Sin ánimos de proponer recetas universales nunca eficaces y menos serias, quizás un modo de empezar a plantear las preguntas que pueden conducir hacia las respuestas singulares que pueden permitir a quienes transitan fenómenos de esta naturaleza iniciar alguna búsqueda, sea comenzar por leer que la adicción es ya una modalidad de tratamiento. El tóxico implica para el consumidor un modo de hacer con el dolor. Se trata de un recurso que lo ayuda a vivir. Aunque vivir ahí no se distinga de morir.

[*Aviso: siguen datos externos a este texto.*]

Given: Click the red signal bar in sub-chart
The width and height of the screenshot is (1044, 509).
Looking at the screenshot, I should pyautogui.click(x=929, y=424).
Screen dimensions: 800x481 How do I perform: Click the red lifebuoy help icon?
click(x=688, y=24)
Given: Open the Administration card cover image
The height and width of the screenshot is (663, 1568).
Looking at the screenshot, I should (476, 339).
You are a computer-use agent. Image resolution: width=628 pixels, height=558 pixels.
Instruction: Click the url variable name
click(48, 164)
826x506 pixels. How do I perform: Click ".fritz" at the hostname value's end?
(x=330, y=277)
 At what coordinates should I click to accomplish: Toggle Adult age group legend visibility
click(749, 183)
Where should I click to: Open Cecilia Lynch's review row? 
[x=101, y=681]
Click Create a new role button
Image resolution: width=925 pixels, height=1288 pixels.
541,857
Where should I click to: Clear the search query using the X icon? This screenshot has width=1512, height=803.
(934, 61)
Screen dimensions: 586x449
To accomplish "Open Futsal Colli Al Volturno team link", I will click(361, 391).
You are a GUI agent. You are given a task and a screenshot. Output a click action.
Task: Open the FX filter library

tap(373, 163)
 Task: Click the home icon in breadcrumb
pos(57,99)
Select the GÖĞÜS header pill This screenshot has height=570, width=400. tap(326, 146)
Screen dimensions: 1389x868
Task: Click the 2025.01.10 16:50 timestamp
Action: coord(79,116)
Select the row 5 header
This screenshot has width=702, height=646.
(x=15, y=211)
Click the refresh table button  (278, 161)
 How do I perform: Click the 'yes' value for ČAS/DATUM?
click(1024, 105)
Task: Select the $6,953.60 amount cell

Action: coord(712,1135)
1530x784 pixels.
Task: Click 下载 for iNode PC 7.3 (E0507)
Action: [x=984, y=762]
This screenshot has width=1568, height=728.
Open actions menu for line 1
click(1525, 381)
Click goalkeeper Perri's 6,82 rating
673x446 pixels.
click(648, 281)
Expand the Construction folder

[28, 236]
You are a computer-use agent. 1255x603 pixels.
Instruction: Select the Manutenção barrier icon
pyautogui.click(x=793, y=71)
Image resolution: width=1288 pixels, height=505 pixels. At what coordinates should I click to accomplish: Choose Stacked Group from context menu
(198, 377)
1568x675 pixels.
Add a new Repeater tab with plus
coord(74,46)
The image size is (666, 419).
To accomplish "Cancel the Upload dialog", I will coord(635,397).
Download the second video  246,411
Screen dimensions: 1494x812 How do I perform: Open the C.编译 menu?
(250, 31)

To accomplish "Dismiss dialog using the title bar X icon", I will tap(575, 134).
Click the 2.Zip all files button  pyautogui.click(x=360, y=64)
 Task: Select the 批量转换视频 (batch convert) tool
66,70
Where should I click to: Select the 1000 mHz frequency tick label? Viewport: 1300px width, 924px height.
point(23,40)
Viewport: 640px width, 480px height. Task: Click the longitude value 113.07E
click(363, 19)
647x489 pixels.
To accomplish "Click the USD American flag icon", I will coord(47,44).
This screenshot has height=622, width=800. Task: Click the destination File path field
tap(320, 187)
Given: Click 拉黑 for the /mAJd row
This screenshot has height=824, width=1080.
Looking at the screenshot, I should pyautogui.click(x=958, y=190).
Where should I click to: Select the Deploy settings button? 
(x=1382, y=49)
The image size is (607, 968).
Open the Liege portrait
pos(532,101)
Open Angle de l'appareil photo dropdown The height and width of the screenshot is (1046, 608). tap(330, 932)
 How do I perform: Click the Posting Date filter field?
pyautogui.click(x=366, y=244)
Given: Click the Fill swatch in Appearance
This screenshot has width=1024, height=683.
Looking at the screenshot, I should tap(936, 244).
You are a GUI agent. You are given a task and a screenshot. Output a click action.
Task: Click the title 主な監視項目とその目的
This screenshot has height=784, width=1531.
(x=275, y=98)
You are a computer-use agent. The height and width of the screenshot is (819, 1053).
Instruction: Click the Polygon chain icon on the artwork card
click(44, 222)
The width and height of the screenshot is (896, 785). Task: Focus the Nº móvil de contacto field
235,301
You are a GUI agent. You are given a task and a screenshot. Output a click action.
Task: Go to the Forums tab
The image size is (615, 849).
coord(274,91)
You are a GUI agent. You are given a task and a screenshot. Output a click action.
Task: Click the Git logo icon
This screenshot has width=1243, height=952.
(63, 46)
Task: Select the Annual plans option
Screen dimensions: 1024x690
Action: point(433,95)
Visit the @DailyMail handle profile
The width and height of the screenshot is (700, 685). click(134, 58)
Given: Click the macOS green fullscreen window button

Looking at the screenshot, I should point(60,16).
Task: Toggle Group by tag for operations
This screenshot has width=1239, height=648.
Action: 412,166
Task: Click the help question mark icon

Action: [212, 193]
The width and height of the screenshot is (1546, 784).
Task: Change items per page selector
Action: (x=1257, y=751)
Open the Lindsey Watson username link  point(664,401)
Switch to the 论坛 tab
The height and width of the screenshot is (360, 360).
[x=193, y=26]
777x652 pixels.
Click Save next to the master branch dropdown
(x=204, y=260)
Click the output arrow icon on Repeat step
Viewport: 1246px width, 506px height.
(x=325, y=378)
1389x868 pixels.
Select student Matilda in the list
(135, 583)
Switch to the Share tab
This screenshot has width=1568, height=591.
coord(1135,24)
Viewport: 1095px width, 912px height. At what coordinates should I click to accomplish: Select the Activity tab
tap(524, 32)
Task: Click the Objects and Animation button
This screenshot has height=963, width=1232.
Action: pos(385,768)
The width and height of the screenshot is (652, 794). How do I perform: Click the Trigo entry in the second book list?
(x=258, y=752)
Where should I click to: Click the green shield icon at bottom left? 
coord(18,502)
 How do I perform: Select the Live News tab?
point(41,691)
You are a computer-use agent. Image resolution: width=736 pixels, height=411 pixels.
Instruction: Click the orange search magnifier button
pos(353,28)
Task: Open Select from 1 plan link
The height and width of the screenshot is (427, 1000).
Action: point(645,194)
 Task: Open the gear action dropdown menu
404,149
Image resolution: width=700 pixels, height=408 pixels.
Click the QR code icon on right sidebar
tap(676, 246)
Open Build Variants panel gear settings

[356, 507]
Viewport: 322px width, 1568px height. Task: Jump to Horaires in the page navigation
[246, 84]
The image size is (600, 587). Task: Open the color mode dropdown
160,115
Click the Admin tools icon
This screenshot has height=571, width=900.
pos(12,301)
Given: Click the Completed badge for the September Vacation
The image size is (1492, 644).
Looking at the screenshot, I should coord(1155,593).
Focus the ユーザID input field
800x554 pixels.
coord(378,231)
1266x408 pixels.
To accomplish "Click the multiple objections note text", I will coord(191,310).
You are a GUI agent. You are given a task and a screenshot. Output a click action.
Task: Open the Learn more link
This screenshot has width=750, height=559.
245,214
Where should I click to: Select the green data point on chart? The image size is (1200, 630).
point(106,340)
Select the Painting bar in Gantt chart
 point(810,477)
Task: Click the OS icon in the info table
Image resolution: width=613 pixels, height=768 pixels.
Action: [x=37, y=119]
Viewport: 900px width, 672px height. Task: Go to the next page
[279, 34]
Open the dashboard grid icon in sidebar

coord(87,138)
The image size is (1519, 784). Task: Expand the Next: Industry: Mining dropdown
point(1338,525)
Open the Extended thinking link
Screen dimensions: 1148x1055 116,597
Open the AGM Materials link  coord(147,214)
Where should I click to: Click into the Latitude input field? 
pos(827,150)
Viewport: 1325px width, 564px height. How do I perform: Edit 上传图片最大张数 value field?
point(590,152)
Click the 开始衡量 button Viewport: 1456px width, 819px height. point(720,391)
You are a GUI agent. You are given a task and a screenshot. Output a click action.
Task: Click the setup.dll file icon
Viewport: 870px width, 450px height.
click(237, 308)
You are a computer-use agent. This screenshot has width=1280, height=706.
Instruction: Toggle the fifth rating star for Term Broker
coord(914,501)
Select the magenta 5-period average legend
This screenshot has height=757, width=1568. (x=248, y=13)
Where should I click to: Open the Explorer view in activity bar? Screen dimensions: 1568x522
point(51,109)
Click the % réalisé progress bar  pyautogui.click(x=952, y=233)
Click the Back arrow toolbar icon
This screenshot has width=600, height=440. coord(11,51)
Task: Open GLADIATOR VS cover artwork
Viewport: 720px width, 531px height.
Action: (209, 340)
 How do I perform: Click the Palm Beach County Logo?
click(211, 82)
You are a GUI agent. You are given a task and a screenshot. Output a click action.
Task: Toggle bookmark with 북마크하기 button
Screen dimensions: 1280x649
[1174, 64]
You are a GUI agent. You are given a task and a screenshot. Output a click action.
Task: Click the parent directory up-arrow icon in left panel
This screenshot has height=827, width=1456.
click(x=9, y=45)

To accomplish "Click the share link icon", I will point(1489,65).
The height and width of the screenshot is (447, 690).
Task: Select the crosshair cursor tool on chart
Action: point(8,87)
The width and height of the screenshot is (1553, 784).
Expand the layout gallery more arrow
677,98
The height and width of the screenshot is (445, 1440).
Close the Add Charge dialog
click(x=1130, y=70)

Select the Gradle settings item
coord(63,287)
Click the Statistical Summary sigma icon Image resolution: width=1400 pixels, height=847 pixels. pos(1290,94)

Los amigos y los amores se preguntan cómo estar… cómo ofrecer ahí una presencia que contenga, que no amenace, que calme, que ancle, y por qué no, que cure.
Mal vivir – bien vivir
En palabras de Tan Biónica “la forma en que mal-vivo”. La droga es ya un modo de hacer con el mal-estar. En ese punto la clave sea tal vez necesario preguntarse si ese es el único modo posible de vivir que hay para ese sujeto –si acaso no existan otros- , menos tóxicos, más saludables… pero fundamentalmente: ¿por qué no le estaría permitido vivir bien o al menos reducir el mal-estar de la existencia? ¿Acaso el único modo permitido de vivir sea el dolor?
Acompañar a alguien que padece sufrimiento psíquico implica estar dispuesto a soportar ofrecer una mano para transitar con él un camino de preguntas cuyas respuestas pueden ser tan dolorosas como el padecimiento mismo. Ahora, sin su formulación y sin el coraje de un trabajo serio sobre las coordenadas subjetivas de los propios malestares no hay posibilidad alguna de bien-vivir.
Ojalá esta nota sirva para visibilizar el profundo desgarro en el alma que cargan sobre sus espaldas quienes sufren más o menos discretamente el peso de un dolor adictivo. Hay para ellos otro tratamiento posible que el uso del tóxico como quita-penas. Apostar a la vida es recorrer hacia atrás el camino por el cual el dolor logró enquistarse en la existencia. ¡una lucha que vale la pena!
Verónica Llull Casado es Dra. Psicología, especialista en Psicología Forense. Docente e investigadora universitaria.